Find the lines holding the string "pixels" in the data, then copy all of them.
***** Data for this exercise *****
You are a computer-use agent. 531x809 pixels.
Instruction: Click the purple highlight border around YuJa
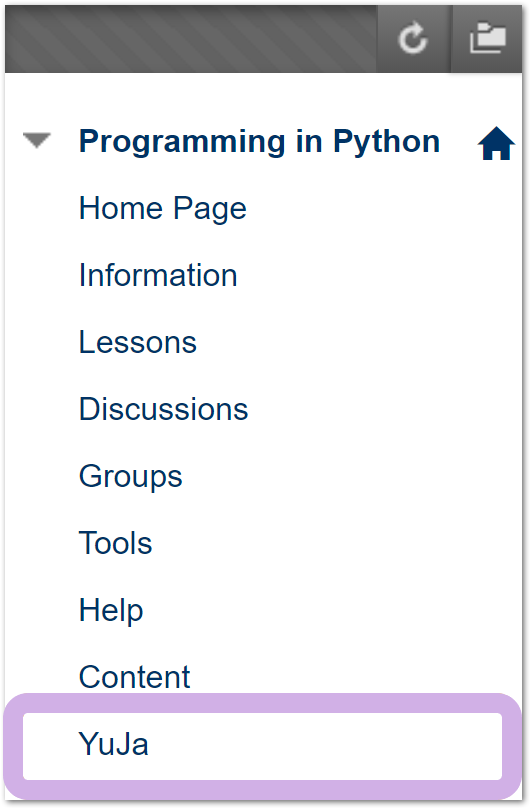pos(262,704)
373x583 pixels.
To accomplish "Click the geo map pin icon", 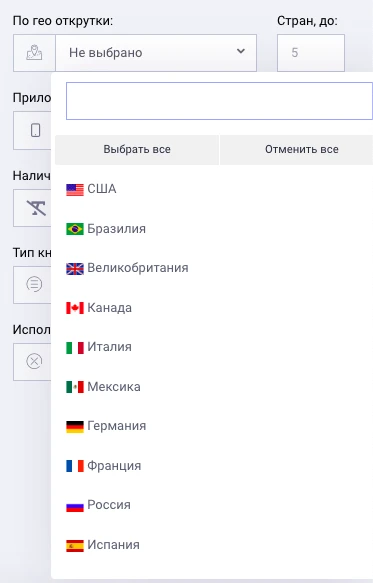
*****
Exercise response:
You are a computer-use agent. 531x809 pixels.
373x583 pixels.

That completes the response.